**INPUT DATA:**
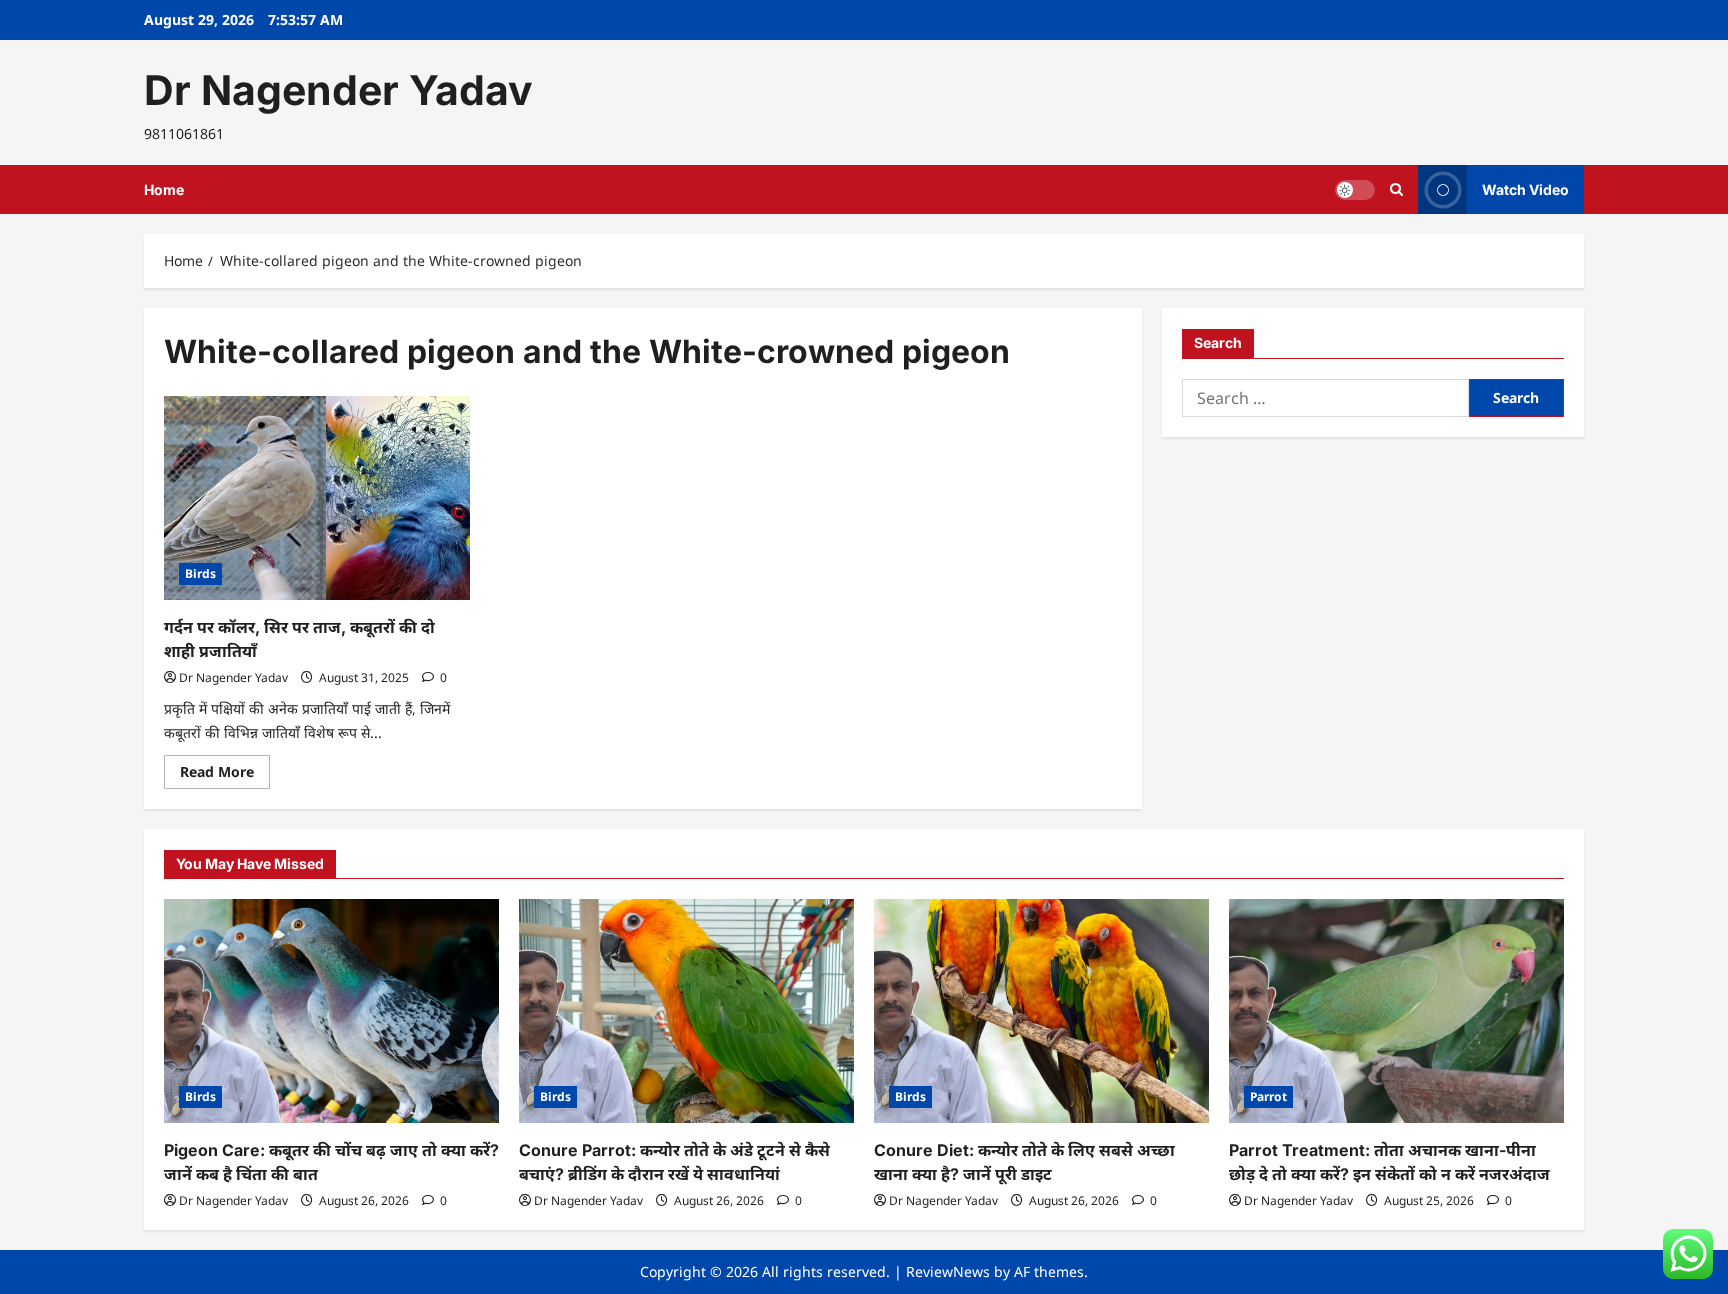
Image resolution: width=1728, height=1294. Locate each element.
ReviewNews (948, 1271)
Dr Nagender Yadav (338, 90)
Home (164, 189)
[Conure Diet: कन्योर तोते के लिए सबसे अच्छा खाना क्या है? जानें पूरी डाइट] (1041, 1010)
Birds (200, 573)
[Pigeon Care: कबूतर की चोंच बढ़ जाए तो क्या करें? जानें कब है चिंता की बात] (331, 1010)
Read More (225, 775)
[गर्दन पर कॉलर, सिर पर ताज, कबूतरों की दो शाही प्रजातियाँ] (317, 498)
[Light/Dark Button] (1355, 190)
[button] (1396, 189)
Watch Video (1525, 189)
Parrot (1268, 1096)
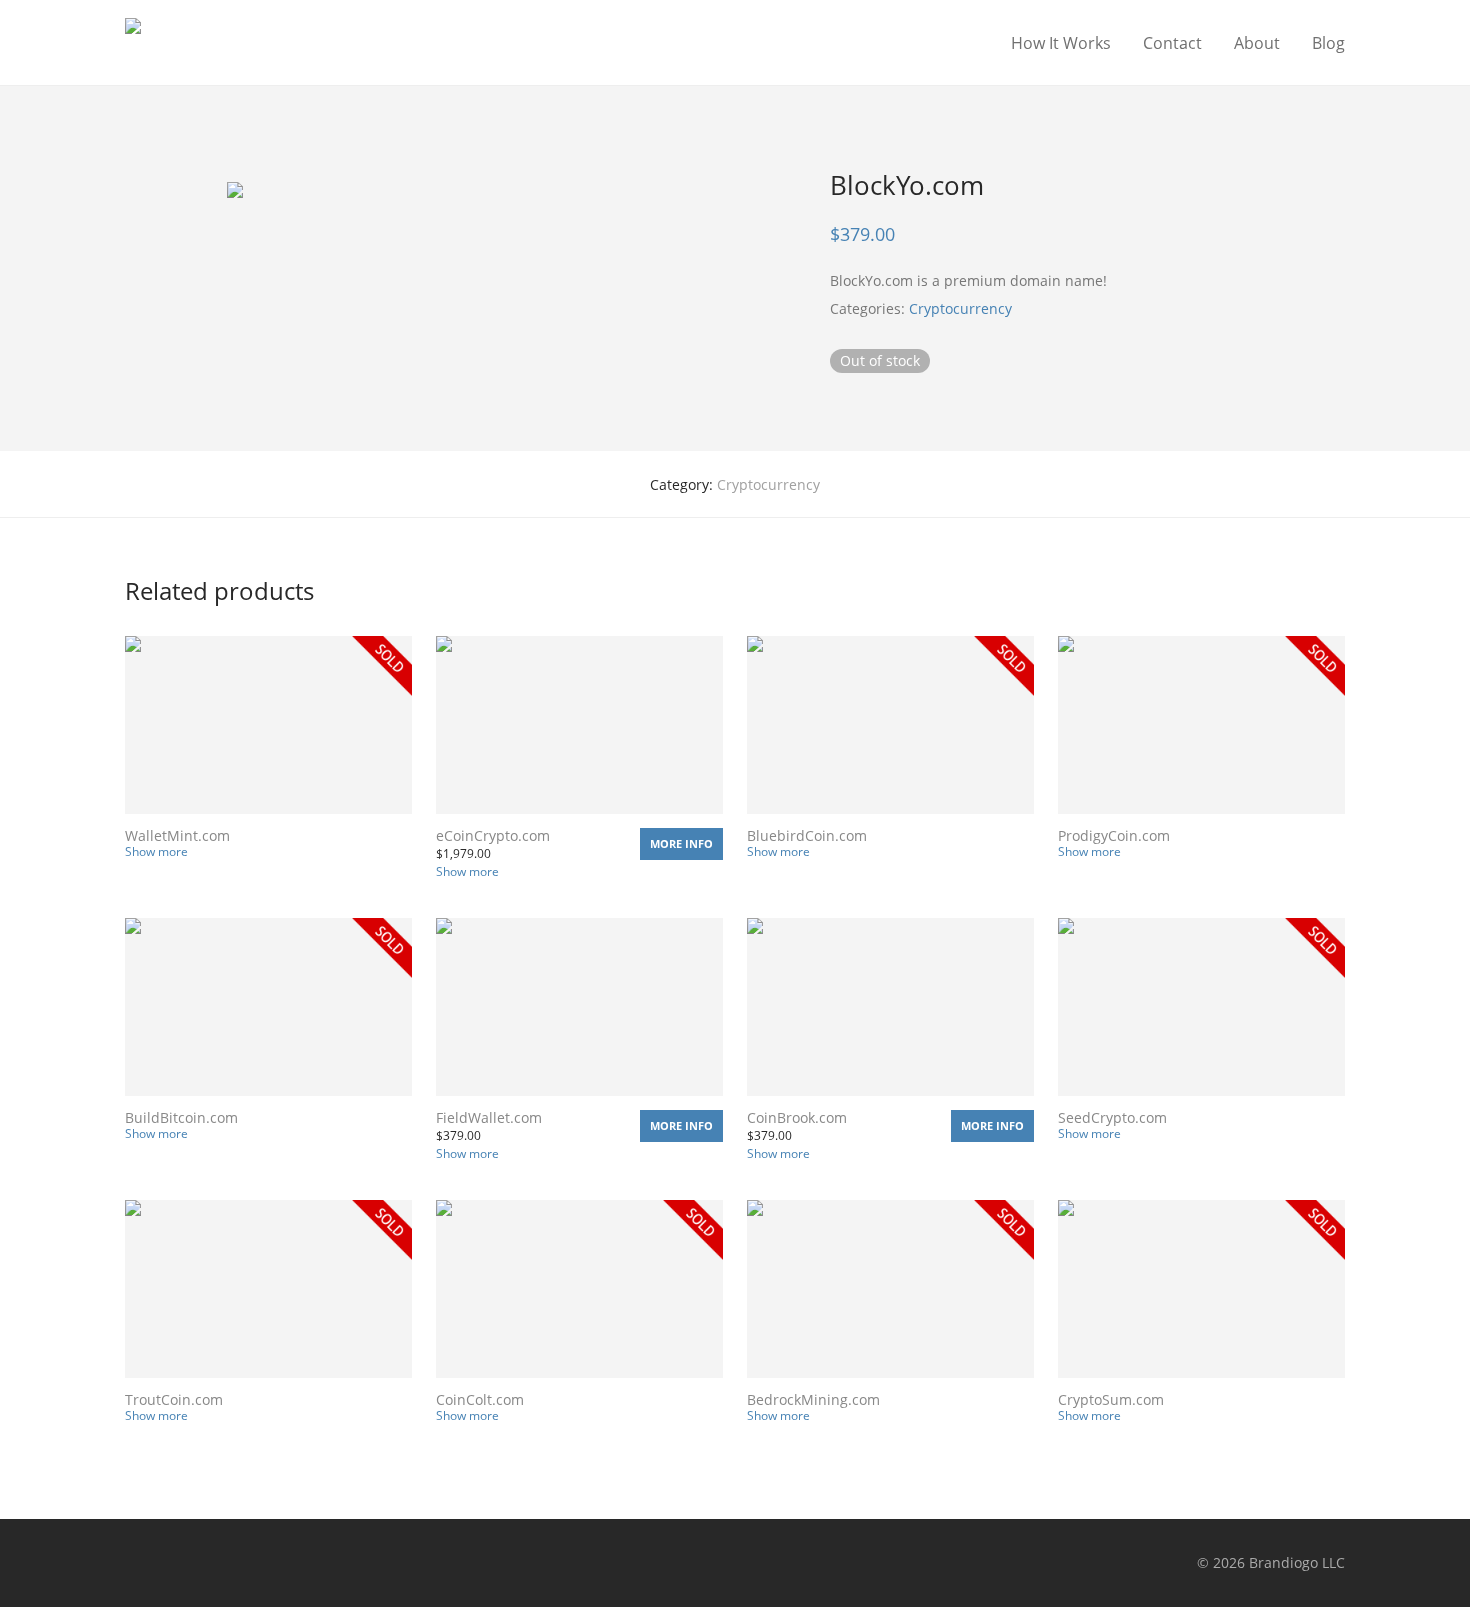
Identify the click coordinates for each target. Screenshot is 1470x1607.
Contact (1172, 43)
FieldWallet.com (489, 1117)
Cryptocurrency (960, 308)
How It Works (1061, 43)
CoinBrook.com (797, 1117)
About (1257, 43)
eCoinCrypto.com (493, 835)
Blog (1328, 43)
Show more (156, 851)
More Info (681, 843)
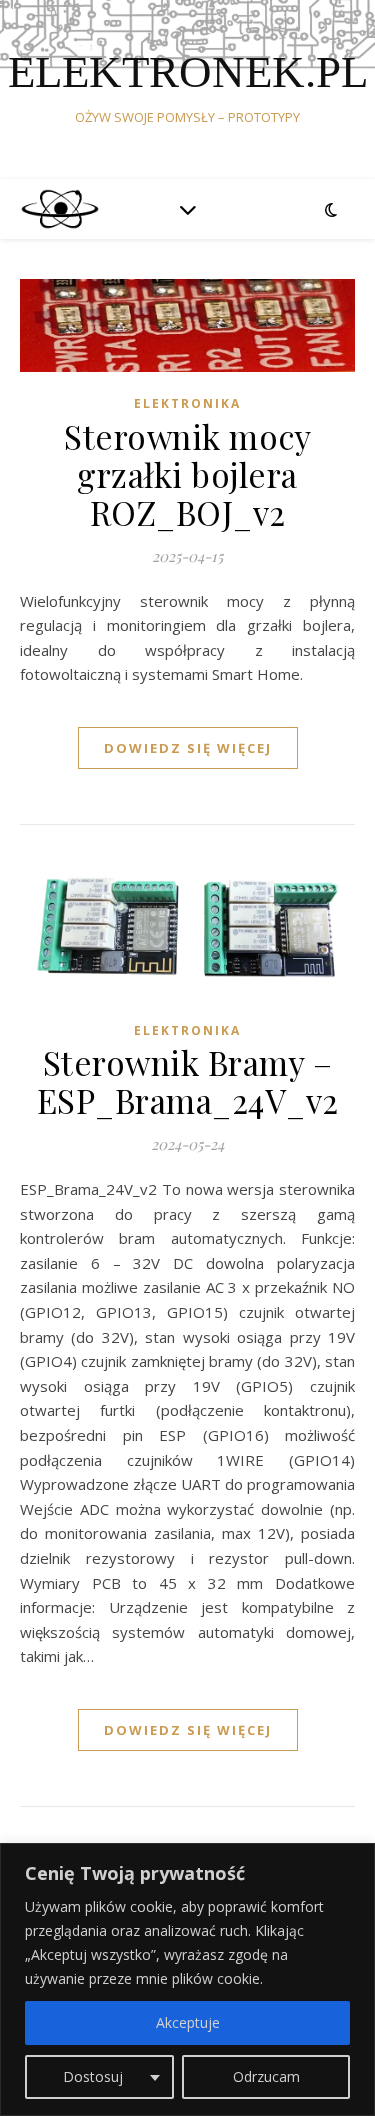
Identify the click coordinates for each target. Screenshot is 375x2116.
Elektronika (187, 403)
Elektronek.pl (188, 72)
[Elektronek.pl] (60, 209)
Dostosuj (93, 2076)
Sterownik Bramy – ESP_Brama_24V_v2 (188, 1081)
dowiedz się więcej (188, 748)
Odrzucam (266, 2076)
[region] (187, 1979)
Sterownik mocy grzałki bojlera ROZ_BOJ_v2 (187, 474)
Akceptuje (188, 2022)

**WORK TASK:**
Print the material verbatim; drop the pictures.

**THE COMPLETED TASK:**
Image resolution: width=1728, height=1294. Locate each element.
ReviewNews (948, 1271)
Dr Nagender Yadav (338, 90)
Home (164, 189)
[Conure Diet: कन्योर तोते के लिए सबसे अच्छा खाना क्या है? जानें पूरी डाइट] (1041, 1010)
Birds (200, 573)
[Pigeon Care: कबूतर की चोंच बढ़ जाए तो क्या करें? जानें कब है चिंता की बात] (331, 1010)
Read More (225, 775)
[गर्दन पर कॉलर, सिर पर ताज, कबूतरों की दो शाही प्रजातियाँ] (317, 498)
[Light/Dark Button] (1355, 190)
[button] (1396, 189)
Watch Video (1525, 189)
Parrot (1268, 1096)
Identify the click coordinates for each target. Screenshot is 1470x1607.
Contact (1172, 43)
FieldWallet.com (489, 1117)
Cryptocurrency (960, 308)
How It Works (1061, 43)
CoinBrook.com (797, 1117)
About (1257, 43)
eCoinCrypto.com (493, 835)
Blog (1328, 43)
Show more (156, 851)
More Info (681, 843)
Identify the click coordinates for each target. Screenshot is 375x2116.
Elektronika (187, 403)
Elektronek.pl (188, 72)
[Elektronek.pl] (60, 209)
Dostosuj (93, 2076)
Sterownik Bramy – ESP_Brama_24V_v2 (188, 1081)
dowiedz się więcej (188, 748)
Odrzucam (266, 2076)
[region] (187, 1979)
Sterownik mocy grzałki bojlera ROZ_BOJ_v2 (187, 474)
Akceptuje (188, 2022)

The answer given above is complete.